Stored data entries
════════

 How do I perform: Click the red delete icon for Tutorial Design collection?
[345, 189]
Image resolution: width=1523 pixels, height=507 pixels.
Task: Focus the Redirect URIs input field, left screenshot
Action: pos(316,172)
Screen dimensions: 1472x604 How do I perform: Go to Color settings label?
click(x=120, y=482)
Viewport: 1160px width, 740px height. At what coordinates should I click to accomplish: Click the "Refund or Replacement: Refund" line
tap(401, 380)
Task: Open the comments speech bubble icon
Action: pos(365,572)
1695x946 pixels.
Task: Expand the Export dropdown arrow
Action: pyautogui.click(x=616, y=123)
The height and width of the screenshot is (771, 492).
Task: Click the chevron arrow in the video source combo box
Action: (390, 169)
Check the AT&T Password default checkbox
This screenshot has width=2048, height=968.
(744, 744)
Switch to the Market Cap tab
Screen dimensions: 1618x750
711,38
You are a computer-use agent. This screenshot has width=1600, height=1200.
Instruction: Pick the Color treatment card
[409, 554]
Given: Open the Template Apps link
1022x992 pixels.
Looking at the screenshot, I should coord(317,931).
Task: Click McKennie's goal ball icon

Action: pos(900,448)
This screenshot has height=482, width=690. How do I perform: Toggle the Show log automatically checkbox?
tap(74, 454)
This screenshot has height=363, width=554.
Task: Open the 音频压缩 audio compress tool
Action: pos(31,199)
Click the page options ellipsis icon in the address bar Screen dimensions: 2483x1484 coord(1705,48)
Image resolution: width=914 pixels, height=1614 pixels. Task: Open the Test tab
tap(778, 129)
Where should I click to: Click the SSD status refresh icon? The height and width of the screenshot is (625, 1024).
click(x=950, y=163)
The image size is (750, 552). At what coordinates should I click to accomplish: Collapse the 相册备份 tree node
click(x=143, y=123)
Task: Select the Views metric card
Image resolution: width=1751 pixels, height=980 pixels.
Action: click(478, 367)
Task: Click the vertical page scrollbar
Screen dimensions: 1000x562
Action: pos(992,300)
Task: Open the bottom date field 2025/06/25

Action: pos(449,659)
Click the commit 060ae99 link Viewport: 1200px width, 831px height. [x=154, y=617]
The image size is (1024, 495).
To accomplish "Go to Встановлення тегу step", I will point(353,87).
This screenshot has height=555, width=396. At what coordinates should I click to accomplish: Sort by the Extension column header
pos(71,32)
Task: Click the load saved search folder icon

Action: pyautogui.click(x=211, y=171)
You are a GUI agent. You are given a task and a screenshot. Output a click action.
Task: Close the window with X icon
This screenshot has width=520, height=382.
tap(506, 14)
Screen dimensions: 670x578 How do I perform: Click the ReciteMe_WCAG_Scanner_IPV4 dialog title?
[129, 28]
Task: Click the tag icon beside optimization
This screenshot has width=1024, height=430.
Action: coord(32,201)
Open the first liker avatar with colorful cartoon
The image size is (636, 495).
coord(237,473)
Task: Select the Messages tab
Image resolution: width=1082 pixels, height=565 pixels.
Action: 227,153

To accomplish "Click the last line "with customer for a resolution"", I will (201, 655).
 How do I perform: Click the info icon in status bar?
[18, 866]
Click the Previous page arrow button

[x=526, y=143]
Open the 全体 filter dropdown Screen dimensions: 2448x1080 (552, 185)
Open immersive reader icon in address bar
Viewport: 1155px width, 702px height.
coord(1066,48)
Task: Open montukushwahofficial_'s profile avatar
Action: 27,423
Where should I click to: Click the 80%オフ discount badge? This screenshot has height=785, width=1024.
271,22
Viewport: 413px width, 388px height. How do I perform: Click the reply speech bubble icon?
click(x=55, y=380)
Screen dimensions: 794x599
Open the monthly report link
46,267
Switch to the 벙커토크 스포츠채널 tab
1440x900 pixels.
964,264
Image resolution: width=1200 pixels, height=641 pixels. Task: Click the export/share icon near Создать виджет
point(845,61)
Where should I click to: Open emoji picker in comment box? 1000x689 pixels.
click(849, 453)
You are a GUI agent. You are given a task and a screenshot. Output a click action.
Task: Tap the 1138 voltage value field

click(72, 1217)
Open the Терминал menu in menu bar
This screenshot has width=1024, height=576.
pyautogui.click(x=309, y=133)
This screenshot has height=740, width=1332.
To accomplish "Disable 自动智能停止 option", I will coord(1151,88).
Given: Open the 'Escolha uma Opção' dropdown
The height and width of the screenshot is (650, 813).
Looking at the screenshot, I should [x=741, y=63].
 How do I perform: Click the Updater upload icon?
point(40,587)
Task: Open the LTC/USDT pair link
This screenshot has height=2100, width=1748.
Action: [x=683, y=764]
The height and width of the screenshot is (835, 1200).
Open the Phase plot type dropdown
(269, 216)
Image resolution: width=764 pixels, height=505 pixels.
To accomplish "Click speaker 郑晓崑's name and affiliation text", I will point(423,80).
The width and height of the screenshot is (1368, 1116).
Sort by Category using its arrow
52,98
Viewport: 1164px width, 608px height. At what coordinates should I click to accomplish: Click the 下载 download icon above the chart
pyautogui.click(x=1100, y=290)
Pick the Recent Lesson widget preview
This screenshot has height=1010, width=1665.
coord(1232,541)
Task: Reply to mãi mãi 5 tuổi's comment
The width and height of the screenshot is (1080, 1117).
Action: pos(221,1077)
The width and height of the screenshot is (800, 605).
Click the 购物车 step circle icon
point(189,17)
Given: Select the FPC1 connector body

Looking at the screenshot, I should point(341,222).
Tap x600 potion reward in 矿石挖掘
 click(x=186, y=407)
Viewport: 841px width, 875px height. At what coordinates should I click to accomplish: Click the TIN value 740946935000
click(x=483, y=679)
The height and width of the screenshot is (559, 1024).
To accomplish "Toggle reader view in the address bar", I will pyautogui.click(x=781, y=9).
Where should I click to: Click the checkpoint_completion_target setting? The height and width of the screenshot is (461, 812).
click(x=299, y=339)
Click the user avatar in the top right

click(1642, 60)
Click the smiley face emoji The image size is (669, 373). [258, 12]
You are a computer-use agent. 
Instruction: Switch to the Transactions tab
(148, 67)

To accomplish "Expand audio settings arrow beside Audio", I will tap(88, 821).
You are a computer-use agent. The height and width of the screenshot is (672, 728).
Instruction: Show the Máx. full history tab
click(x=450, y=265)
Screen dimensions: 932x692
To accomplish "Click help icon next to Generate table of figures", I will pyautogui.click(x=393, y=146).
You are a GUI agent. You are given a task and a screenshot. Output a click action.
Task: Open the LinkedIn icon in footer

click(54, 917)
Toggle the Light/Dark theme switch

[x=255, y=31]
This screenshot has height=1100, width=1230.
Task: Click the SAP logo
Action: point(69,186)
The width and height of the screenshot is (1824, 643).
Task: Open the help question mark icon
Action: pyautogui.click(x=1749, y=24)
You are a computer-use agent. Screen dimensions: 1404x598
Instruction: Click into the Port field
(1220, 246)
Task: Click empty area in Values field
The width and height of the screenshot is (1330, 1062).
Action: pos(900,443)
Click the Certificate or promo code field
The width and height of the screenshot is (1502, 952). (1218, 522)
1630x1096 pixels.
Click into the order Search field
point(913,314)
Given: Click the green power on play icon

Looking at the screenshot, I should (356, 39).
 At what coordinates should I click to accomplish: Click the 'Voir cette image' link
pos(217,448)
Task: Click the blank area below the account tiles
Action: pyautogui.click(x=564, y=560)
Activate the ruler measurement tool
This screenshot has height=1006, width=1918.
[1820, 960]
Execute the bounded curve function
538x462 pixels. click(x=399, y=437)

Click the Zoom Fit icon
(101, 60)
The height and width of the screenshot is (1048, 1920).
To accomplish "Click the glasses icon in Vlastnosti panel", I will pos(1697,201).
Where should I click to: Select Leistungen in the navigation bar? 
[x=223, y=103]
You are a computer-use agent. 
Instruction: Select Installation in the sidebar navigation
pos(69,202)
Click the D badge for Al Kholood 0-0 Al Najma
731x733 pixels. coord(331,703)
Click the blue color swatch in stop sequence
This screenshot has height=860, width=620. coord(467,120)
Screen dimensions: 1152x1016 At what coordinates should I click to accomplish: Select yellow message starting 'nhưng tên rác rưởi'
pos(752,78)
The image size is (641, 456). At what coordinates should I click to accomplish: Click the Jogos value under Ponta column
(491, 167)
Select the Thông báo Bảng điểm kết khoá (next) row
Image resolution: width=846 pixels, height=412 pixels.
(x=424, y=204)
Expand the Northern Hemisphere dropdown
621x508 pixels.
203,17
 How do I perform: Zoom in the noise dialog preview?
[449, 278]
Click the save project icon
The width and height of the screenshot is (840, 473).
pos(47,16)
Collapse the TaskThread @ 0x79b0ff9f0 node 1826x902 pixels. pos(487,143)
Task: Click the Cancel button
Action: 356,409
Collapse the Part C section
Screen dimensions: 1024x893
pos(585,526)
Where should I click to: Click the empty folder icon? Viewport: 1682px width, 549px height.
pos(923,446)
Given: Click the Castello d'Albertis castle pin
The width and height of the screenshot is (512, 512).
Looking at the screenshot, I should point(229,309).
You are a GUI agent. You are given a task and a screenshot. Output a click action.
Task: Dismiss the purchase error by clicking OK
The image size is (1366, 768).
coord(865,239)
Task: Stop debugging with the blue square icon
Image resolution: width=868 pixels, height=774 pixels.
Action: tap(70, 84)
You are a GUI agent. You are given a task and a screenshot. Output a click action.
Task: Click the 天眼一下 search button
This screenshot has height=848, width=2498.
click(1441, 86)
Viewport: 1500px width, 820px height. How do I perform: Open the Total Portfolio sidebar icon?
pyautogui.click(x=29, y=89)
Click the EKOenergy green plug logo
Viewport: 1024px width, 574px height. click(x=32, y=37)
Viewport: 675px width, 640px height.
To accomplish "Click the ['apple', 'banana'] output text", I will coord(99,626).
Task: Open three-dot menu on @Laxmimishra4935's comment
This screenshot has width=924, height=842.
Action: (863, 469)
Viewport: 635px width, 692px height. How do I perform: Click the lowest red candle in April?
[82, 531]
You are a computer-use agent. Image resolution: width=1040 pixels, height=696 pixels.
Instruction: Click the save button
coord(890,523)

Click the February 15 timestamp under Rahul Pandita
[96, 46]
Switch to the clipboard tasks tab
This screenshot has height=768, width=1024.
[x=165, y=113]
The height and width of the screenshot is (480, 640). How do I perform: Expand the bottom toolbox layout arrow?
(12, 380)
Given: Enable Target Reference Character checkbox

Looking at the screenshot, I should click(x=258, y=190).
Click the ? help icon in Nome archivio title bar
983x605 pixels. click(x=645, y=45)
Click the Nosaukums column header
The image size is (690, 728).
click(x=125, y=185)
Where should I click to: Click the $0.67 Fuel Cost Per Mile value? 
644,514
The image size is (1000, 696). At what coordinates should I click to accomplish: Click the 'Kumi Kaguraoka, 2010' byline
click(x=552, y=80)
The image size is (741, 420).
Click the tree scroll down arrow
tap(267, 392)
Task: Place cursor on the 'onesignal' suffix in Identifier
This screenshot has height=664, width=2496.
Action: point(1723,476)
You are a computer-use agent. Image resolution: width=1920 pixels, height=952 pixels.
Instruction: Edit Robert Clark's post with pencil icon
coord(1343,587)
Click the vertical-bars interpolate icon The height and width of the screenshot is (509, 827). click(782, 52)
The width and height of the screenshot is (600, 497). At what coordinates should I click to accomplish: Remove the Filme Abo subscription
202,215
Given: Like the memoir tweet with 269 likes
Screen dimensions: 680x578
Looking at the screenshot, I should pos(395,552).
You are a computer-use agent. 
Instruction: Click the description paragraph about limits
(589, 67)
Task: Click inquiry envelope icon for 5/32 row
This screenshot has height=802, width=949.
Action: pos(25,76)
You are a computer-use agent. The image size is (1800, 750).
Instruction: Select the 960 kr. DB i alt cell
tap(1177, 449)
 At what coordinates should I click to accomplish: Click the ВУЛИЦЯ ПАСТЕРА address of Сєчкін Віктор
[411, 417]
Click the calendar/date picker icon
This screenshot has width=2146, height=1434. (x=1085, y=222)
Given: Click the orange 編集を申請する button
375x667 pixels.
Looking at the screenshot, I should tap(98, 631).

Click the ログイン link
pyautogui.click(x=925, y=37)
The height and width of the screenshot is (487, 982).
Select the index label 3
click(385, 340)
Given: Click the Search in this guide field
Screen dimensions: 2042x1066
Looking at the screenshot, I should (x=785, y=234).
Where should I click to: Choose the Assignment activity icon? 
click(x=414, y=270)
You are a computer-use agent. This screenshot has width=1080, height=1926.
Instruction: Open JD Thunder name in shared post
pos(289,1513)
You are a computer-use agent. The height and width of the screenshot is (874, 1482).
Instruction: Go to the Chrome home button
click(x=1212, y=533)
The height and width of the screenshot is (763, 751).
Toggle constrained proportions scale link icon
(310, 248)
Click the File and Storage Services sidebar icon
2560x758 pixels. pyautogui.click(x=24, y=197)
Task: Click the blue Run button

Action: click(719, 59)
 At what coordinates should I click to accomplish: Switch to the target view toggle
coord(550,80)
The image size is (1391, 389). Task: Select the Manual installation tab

════════

:: Task goal ::
How many of the lines in the records include the word "text"? Only the number should be given.

:: Solution to this problem ::
2